Despite extremely tight labour markets characterized by record low unemployment and record high job vacancy rates, new data from Statistics Canada note that long-term unemployment remains elevated too.
The national statistical agency released new data showing that the number of workers receiving employment insurance dropped below 500,000 in April, down 3.8% from the previous month and down 70.2% from its pandemic peak.
At the same time, StatsCan reported that almost one-fifth of unemployed workers are considered “long-term unemployed,” defined as workers who have been searching for work, or laid off, for at least 27 weeks.
The share of long-term unemployed workers is up from its pre-pandemic level of 15.6%, it noted.
“Elevated long-term unemployment has persisted despite many other leading labour market indicators having fully recovered to pre-pandemic levels,” StatsCan said.
Moreover, recent data from StatsCan indicated almost 1 million unfilled jobs in the first quarter.
Long-term unemployed workers, who represent one possible solution to these very tight labour markets, “are a diverse group,” the report noted.
StatsCan said that over half (53.4%) of the long-term unemployed are under age 30, “which suggests that inexperience remains a barrier for some young people trying to enter the labour market.”

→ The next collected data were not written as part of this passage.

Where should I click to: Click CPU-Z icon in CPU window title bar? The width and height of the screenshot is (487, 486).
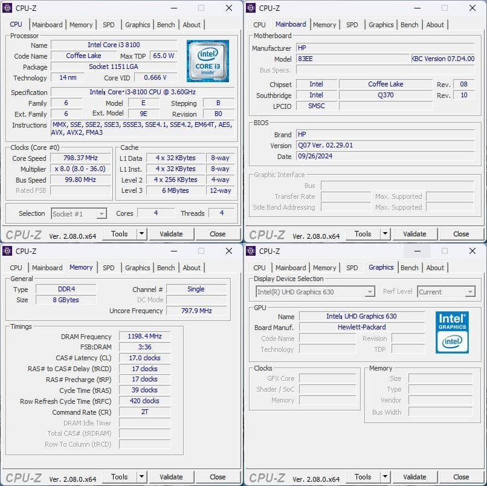[7, 8]
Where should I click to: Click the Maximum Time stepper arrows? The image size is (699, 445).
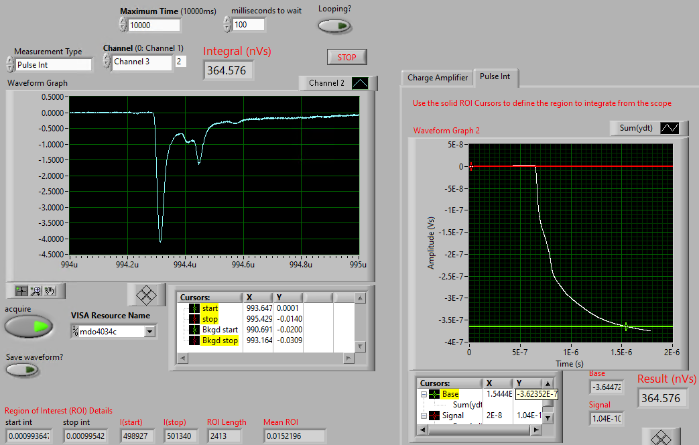[x=122, y=25]
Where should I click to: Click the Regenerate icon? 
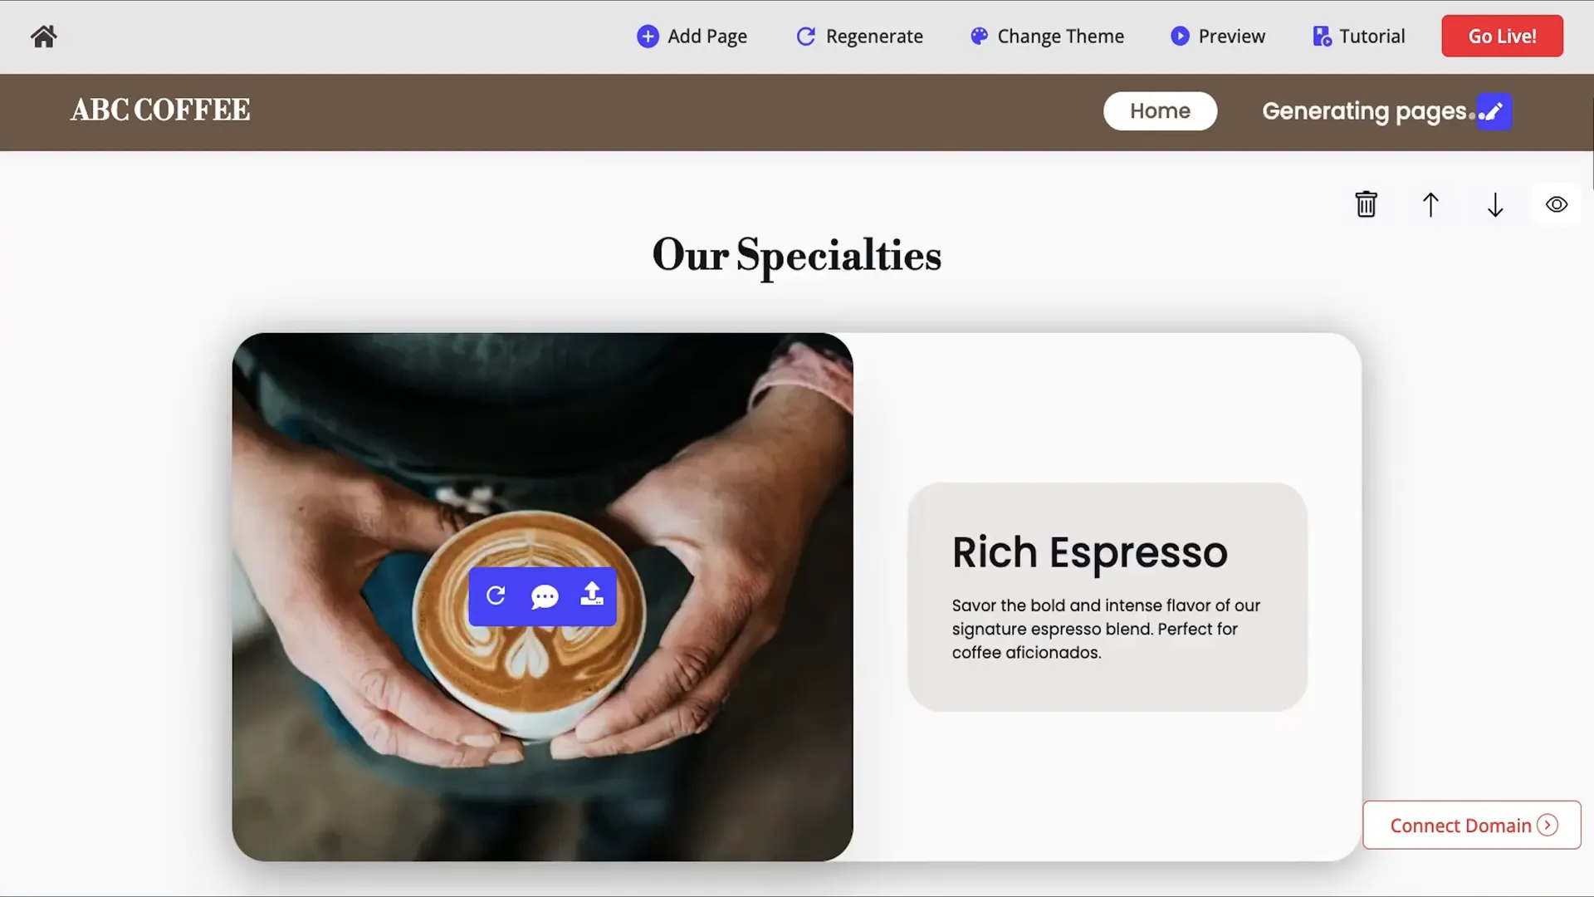(807, 37)
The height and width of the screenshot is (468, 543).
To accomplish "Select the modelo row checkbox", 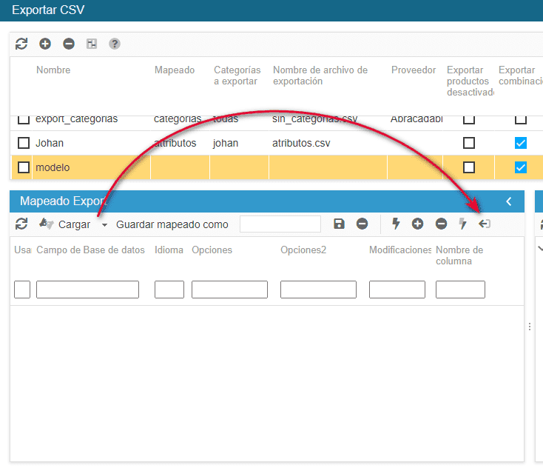I will click(x=24, y=167).
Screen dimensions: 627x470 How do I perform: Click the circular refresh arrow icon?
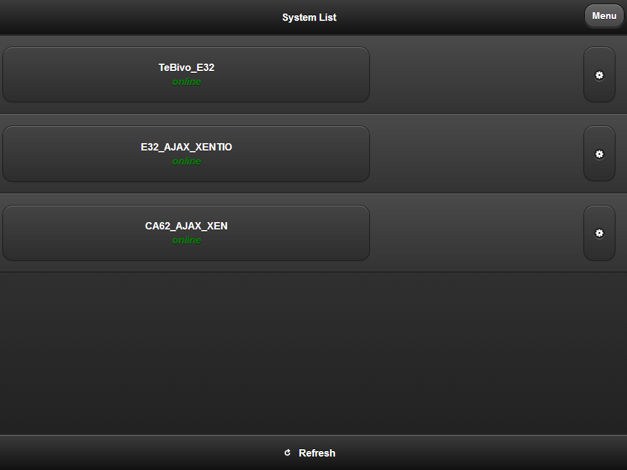tap(287, 452)
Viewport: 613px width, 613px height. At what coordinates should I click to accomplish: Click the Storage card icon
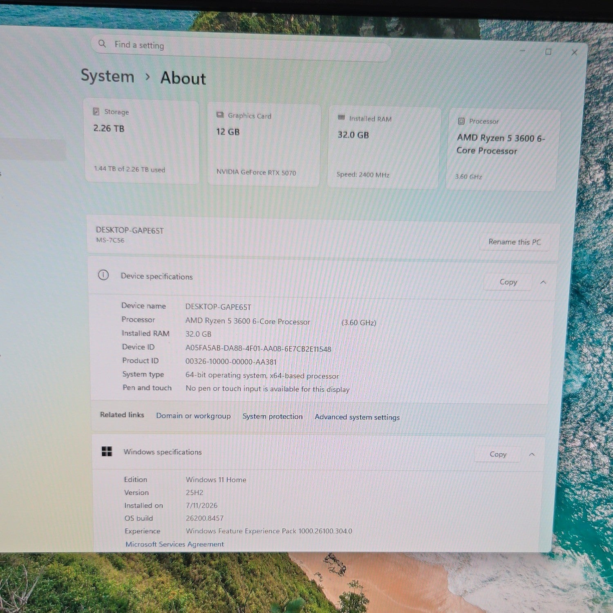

Additionally, it said 29% of the long-term unemployed have high school educations or less.
“Educational attainment may be another factor in facilitating the transition into employment,” StatsCan said.
“Differences in regional labour markets, and mismatches between the skills of potential workers and the skills required for vacancies, may also influence a person’s ability to find employment,” the agency said.
For instance, it reported that 25.3% of unemployment in Newfoundland and Labrador is categorized as long term, compared with less than 10% in P.E.I.